Grande sertão: savana
A primeira edição de “Grande Sertão: Veredas” veio a público em maio de 1956, com a chancela da José Olympio Editora. Passaram-se 70 anos. Para assinalar a data, o Museu da Língua Portuguesa organizou, em São Paulo, uma sessão de leitura do romance. Participei do evento há exatamente uma semana, ao lado de Leda Maria Martins e de Bruna Beber.
Enquanto escutava as minhas companheiras lendo trechos do livro, enquanto eu mesmo lia, espantava-me com a vitalidade das palavras de João Guimarães Rosa. Setenta anos depois, o romance continua tão novo, tão vigoroso, tão surpreendente — na linguagem e no enredo — como quando chegou pela primeira vez às livrarias.
“Grande Sertão: Veredas” mudou para sempre a literatura brasileira. O que poucos brasileiros sabem é que também mudou, para sempre, a literatura angolana e, numa segunda etapa — eco de um eco —, a literatura moçambicana.
Em 1964, o angolano José Vieira Mateus da Graça foi enviado para o campo de concentração do Tarrafal, na Ilha de Santiago, em Cabo Verde, acusado de ligações com os movimentos independentistas. No Tarrafal, hoje transformado em museu, estavam presos muitos portugueses ligados aos partidos que se opunham à ditadura salazarista, além de numerosos nacionalistas africanos.

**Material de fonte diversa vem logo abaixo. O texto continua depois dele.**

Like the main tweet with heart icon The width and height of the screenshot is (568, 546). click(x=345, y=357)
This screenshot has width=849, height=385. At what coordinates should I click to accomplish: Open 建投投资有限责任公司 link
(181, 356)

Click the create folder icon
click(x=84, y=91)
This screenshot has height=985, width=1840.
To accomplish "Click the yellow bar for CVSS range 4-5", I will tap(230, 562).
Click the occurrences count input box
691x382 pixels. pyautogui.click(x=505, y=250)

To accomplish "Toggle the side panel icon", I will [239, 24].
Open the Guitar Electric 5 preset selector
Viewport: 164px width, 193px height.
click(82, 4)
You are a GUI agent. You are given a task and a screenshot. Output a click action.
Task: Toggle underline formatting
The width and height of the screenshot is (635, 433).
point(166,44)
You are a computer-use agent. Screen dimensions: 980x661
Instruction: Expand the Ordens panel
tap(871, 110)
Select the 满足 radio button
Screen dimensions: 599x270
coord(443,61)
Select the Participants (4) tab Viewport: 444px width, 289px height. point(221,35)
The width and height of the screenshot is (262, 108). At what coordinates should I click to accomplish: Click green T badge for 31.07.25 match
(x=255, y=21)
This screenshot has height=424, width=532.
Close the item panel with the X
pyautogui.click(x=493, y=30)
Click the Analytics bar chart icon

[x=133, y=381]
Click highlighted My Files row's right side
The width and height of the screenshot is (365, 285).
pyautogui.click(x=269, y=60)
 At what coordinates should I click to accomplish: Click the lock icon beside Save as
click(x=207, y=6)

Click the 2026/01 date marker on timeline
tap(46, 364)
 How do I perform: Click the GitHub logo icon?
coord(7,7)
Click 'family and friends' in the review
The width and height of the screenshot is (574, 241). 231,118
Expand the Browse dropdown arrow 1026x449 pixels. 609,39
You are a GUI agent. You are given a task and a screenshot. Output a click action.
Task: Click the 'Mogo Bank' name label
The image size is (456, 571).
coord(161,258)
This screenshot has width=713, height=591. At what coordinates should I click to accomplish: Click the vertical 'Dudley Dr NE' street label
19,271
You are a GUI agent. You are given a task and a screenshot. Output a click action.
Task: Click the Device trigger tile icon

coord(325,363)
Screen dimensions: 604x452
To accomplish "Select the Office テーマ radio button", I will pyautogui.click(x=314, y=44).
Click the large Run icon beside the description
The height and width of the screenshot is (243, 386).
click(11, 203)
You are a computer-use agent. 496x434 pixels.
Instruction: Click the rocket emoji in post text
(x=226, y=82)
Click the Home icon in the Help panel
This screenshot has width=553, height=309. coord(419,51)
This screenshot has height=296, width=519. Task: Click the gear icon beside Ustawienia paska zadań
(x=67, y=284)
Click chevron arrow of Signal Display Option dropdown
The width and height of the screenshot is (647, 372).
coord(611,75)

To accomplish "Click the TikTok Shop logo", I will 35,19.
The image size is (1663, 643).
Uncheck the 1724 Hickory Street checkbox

Naquela época, José da Graça já era o escritor Luandino Vieira, nome com o qual assinara um breve livro de contos, “Luuanda”, que em 1965 recebeu um dos mais prestigiados prêmios literários portugueses. O caso provocou enorme escândalo político e levou ao fechamento da Associação Portuguesa de Escritores, responsável pela premiação — e acusada, por isso, de ter premiado um “terrorista”.
Em 1969, Luandino recebeu na prisão um exemplar de “Grande Sertão: Veredas”. O diretor da cadeia tentou ler o livro para averiguar sua eventual natureza subversiva, mas desistiu logo nas primeiras páginas.
— Isto é ininteligível — teria comentado.
A iliteracia da polícia política portuguesa beneficiou Luandino Vieira — e toda a literatura angolana.
Lendo João Guimarães Rosa, Luandino compreendeu que também podia subverter a língua portuguesa, angolanizando-a, criando assim uma literatura que se afastasse da portuguesa. Era um projeto político, tanto quanto literário.
Os livros de Luandino ganharam enorme densidade e um tempero único. Lendo, por exemplo, “Lourentinho, Dona Antónia de Sousa Neto & eu” ou o belíssimo “Nós, os do Makulusu”, adivinha-se a sombra tutelar de Rosa. Contudo, já estamos, definitivamente, em outro universo.
Muitos anos depois, um jovem moçambicano leu Luandino e, estudando o português popular de seu país — profundamente contaminado pelas línguas locais —, experimentou um exercício semelhante. Assim nasceu Mia Couto.
Se Luandino é filho de Rosa, Mia é neto. Essa improvável linhagem literária constitui uma das mais belas aventuras da literatura em língua portuguesa.
Setenta anos depois, “Grande Sertão: Veredas” continua produzindo futuros. Há livros que envelhecem. Outros frutificam e espalham sementes. Às vezes, do sertão para a savana.